Sunday, October 04, 2015

NO ERA LO MISMO VIAJAR EN EL CHILLANEJO QUE EN EL TOMECINO

El tren local Concepción-Tomé tenía poco glamour. Foto referencial de internet.
 Los trenes --del servicio regular de pasajeros-- que pasaban por Penco tenían cada uno su personalidad. Había dos, uno el local Concepción-Tomé, llamado también el tomecino y el otro que cubría el tramo más largo Concepción-Chillán, era el chillanejo o el ramal. No era la misma cosa viajar en uno o en otro. El tomecino llevaba menos carros, tres o cuatro y no tenía servicios de consumo abordo. Cuando más pasaba un vendedor de agujas, hilos y dedales o algún raro comerciante de barajas (para acortar el viaje jugando al naipe). Algo desprolijos los vagones de este tren, muchas veces sin ampolletas para iluminar las noches o el paso por la oscuridad del túnel. El recorrido entre ambos puntos era de unos 30 kilómetros. El tomecino fue un “intercity” que cumplió muy bien su propósito de llevar pasajeros en ambas direcciones cuando no existían líneas de micros o buses entre Concepción y Tomé. Si el viaje se hacía de Tomé a Conce, el tren estaba allí estacionado junto al andén. El pasajero adelantado tenía todo el tiempo que quisiera para subir y sentarse, mirar su reloj y esperar el zarpe.  
Distinto era el chillanejo con otro look y otro aire. El tren llegaba, esperaba tres minutos y ¡vamos! Llevaba más carros e incluía uno de primera clase, además de un vagón para equipajes. La locomotora era de mayor tamaño y lucía pintadita y aceitada hasta rechinaba distinto. Los responsables del servicio (se les llamaba conductores) compartían un departamento cerrado en uno de los carros. El ramal iba casi siempre con su pasaje completo y congregaba a decenas de personas en las estaciones. El viaje de unos 90 kilómetros lo cumplía en cinco horas. Había un intenso comercio abordo para los pasajeros: dulces, tortillas curicanas, sándwiches, cervezas, bebidas. Viajaban cantantes que interpretaban sus temas con acordeón pasando por los carros. En los últimos coches iban los comerciantes quienes negociaban sus productos desde las ventanillas con la gente que aguardaba en las estaciones. Allí se ofrecían pescados frescos, mariscos, uva en canastos. El chillanejo era entretenido. Los pasajeros echaban tallas, se trenzaban amistades compartiendo cervezas. Los carros estaban todos bien iluminados. Poco antes de llegar a cada túnel, los conductores encendían las luces y de noche, visto a la distancia, el ramal era una guirnalda iluminada. La locomotora parecía un dragón arrojando humo negro que reflejaba tonalidades rojas debido a la lumbre intermitente de la caldera. Cada palada de carbón de piedra que arrojaba el fogonero era un relámpago rojizo que destellaba más allá del ámbito de la máquina. Ese dragón pasaba rugieron, chisporroteando, con el ruido sordo de las ruedas de metal traqueteando sobre los rieles y crujiendo en las noches de lluvia por el cruce de calle Infante. Completaba la escena el alarido de su silbato lastimero accionado por vapor incandescente.
 
El chillanejo era el tren que "la llevaba". Fotos referenciales de internet.

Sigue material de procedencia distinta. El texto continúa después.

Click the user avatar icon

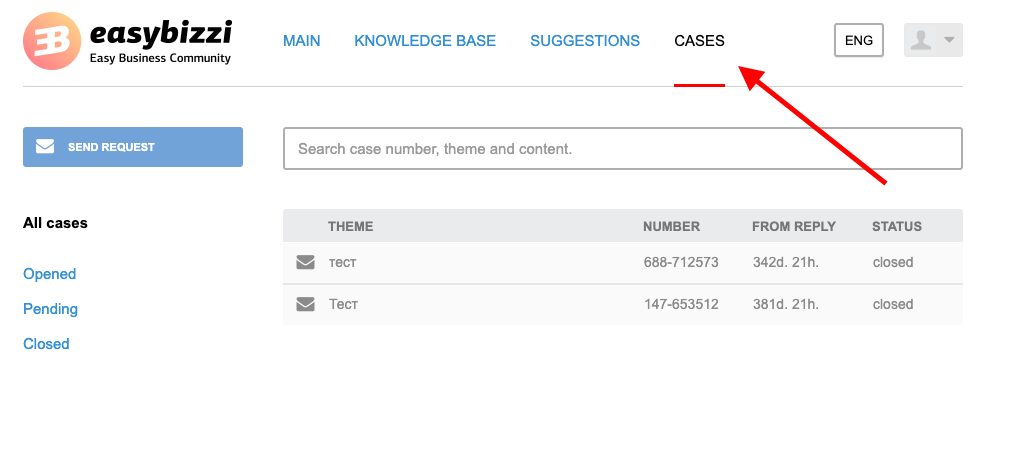(x=921, y=40)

 Para graficar el significado de la pasada de este tren recuerdo que una vecina dijo en una oportunidad esperando amorosa a su hija en la estación de Penco: “La Ruthy debe venir con el moño que vuela”. Usó la metáfora imaginando que Ruth viajaba en el tren de vuelta de vacaciones con su cabeza afuera de la ventanilla con su pelo revuelto por el aire fresco del mar, anhelando llegar pronto a Penco. 
No era lo mismo viajar en el tomecino o en el chillanejo, por las razones expuestas.